I had the privilege of working alongside the homeowner, as we nailed in the siding. He’s a quiet, hard-working man; delaying his retirement so that his two sons can graduate from college and have a better life.   Here he was with me, putting in his 325 sweat equity hours of labor to build his house, with neighborly help from the certified business continuity and disaster recovery professionals of DRI. He would have to take a mortgage to pay the cost of land and materials, but after seven long years a home was becoming a reality.

The team had plenty of hydration breaks, and shared our stories over a lunch featuring po’ boy sandwiches in the shade of the neighboring house; still abandoned and still marked with “X”. We were all business continuity planners from financial services, health care and technology providers. We were from across the US, Canada, China, and Colombia. We started the day as professional colleagues, but ended it as friends and trusted workmates. We took a group photo at the end of the day that the homeowner says will hang in his new home. It’s an enduring legacy of recovery. I am sure the homeowner never heard of DRI before that day, but that he would never forget us when we left.

So, what has DRI done for you lately? Don’t just ask the Ninth Ward homeowner, but ask the people at New Orleans’ Second Harvest. While we were laboring under the hot sun, 20 others thought they had the plum job of sorting food at this food bank. Guess what, no air conditioning! Well, I heard giggles and stories of “Lucy and Ethel” like antics as they tried to keep pace with the food coming down the sorting conveyor.
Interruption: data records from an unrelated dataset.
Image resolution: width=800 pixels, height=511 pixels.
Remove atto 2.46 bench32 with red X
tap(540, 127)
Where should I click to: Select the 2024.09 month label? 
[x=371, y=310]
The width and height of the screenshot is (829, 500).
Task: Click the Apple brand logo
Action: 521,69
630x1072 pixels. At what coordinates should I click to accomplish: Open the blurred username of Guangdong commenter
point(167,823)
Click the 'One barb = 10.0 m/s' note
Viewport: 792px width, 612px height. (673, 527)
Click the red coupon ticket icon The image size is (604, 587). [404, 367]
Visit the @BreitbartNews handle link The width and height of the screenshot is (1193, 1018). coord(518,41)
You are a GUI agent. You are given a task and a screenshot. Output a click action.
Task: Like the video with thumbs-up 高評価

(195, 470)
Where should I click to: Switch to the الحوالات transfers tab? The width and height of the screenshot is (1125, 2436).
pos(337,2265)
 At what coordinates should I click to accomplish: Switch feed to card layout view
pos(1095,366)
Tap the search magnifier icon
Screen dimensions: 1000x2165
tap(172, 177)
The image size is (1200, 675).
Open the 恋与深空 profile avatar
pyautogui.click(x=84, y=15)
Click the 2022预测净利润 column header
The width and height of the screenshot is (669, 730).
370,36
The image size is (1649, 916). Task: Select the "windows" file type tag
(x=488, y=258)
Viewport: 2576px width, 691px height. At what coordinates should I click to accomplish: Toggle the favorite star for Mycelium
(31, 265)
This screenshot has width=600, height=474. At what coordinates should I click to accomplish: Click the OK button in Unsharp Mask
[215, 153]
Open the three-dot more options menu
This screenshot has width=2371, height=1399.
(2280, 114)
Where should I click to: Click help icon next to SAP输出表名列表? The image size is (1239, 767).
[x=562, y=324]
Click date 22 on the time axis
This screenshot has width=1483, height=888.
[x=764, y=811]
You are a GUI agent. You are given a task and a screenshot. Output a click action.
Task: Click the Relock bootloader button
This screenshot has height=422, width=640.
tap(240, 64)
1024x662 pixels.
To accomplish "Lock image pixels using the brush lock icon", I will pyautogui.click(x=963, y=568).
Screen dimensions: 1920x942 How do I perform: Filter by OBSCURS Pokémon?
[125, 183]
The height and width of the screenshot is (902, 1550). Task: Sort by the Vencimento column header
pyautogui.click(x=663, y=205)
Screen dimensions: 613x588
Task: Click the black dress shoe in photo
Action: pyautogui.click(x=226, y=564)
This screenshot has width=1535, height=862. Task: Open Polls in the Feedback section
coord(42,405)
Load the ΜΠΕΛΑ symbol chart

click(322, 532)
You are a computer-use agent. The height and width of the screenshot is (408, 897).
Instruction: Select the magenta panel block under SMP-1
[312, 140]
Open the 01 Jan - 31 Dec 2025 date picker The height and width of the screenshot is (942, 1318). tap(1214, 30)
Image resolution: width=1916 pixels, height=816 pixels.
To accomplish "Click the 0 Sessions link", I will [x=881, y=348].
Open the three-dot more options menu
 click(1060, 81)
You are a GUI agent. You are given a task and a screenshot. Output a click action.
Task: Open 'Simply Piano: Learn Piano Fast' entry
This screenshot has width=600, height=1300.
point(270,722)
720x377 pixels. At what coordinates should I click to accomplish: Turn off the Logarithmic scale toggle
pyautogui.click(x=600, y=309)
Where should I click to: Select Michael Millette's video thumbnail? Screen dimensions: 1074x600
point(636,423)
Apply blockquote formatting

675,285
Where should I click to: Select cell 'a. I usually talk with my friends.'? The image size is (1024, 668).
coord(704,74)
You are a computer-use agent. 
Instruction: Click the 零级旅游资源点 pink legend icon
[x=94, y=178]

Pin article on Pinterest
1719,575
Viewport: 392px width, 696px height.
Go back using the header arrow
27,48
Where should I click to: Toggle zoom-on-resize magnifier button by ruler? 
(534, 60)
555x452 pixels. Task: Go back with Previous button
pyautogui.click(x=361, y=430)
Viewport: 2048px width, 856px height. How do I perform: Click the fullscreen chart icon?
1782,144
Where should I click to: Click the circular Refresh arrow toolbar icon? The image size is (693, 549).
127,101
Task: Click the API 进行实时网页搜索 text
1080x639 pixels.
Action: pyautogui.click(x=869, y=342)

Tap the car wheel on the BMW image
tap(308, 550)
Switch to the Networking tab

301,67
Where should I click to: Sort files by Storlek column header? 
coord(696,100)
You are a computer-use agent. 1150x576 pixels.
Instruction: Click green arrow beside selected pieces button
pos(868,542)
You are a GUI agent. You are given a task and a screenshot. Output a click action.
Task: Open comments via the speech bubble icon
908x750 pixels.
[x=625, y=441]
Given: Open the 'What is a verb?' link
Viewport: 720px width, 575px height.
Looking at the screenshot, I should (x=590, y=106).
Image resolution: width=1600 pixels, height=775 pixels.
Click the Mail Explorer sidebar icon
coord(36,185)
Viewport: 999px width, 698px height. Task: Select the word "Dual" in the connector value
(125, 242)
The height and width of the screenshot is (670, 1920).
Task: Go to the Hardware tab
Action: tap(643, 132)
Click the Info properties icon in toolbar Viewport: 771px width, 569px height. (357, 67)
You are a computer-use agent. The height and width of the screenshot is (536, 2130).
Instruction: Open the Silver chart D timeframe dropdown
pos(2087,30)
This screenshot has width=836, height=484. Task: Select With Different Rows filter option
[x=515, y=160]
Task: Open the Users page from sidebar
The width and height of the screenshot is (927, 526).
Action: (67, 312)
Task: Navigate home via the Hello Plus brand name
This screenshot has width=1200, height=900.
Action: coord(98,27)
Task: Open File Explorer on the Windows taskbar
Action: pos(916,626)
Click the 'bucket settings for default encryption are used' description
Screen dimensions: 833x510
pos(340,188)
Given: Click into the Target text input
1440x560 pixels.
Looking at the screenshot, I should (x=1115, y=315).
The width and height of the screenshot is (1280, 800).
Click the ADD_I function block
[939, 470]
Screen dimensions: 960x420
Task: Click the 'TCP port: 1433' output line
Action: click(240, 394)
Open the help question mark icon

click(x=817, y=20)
The sorting brigade completed their work so that everything was done, and food found its way to the needy.

So what has DRI done for you lately? It’s more than just sweat and work. The DRI Foundation paid the $25 per person registration fee with Habitat for Humanity so that we could have the privilege of work. Seven years after the catastrophe, donations have trickled
down, and there are not enough funds to pay for insurance, procure tools and materials, and keep the pace of rebuilding active. Both houses adjacent to our Ninth Ward homeowner are still abandoned. Recovery is needed until New Orleans reaches that state of normalcy.

So, what has DRI done for me lately? Well, business continuity and disaster recovery planning is now real. Risk analysis, BIAs, DRPs, and testing are all necessary for a recoverable organization; yet our profession remains abstract. Our profession is absolutely necessary towards building a resilient society. Yet, watch the haze appear in the eyes of family and friends when you explain exactly what you do for a living. Now I can do my work in the context of real recovery. DRI provides me education and certification in my profession, but now balances the advantage of my work with sunburn and blisters to keep me grounded. I treasure my certification and my blisters together. They make me a total person, and contribute to the moral justification for business continuity.   Through DRI and the DRI Foundation, we do our work in business continuity planning, and help those impacted by disaster, because it is the right thing to do.

 

Daniel Mikulsky is a Business Continuity Professional with over 20 years in Business Continuity and Disaster Recovery Planning. He is certified by the Disaster Recovery Institute (DRI) as a Master Business Continuity Planner (MBCP). He is a writer and featured speaker for the profession, and a consummate mentor and instructor for Business Continuity Planners that seek certification and professional growth in their craft.